A programming language is "an artificial formalism in which algorithms can be expressed. For all its artificiality, though, this formalism remains a language". In high-level languages, in which the abstraction allows for the introduction of a "structured" form of linguistic representation based on the notion of "control flow" by means of conditionals and loop, there is an osmosis between human and machine semiotics, where the strict formal correctness of the machine side is balanced by the variety typical of natural languages.
All programming languages are Turing-complete.
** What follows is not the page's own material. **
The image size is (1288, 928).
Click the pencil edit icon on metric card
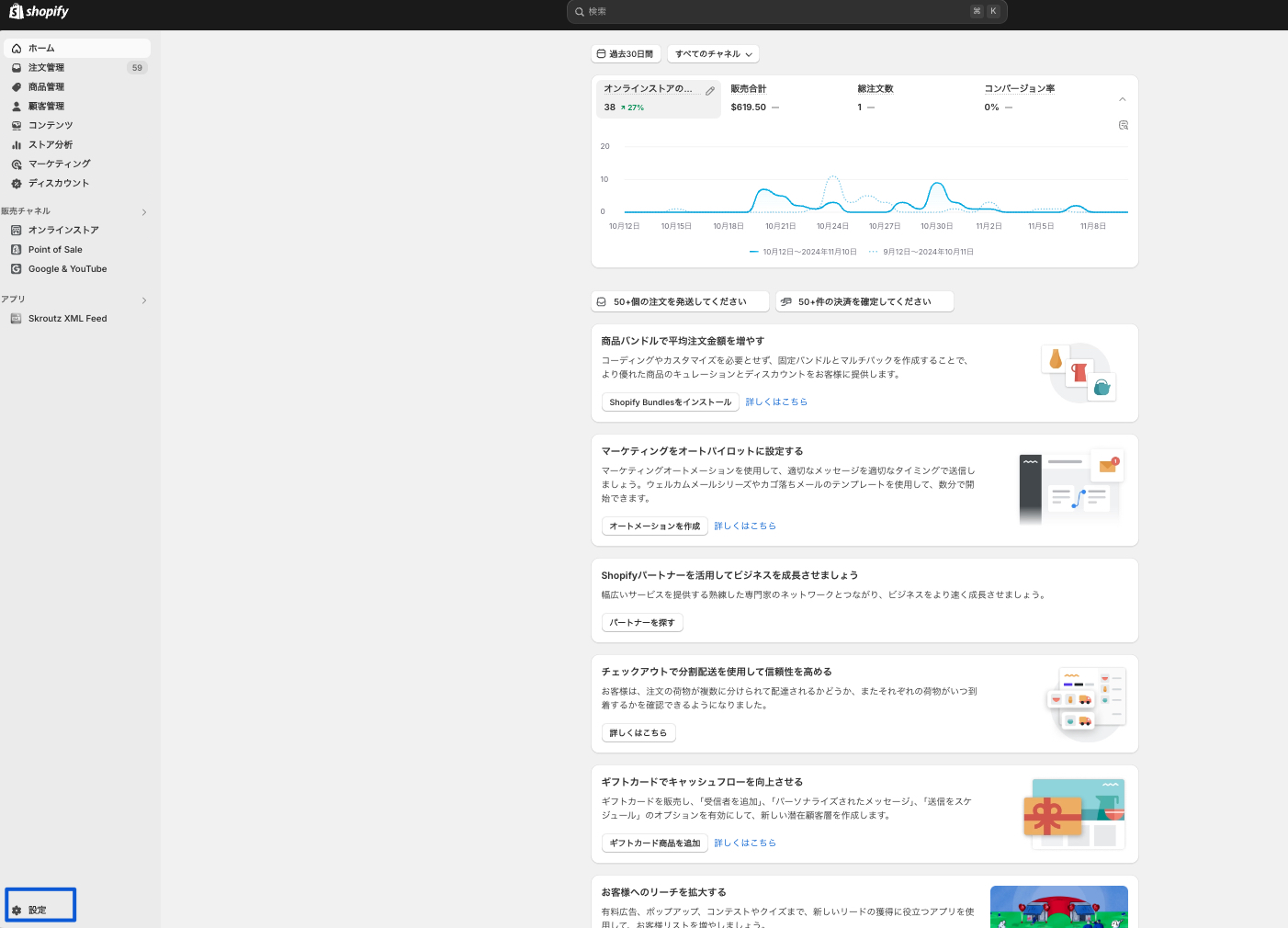click(x=710, y=91)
This means that all languages are able to express the same "things", but the variety of languages (thousands of languages in fifty years) demonstrates the need to express some of these "things" better (more easily, more efficiently) than others. In other words, there is obviously a connection to the Sapir-Whorf hypothesis in the relationship between programming language and what it can express. First we discuss the general semiotic framework of the Von Neumann machine; then, following the theory of enunciation, we analyze the concepts of persona, time, and space in the imperative, functional and object-oriented paradigms.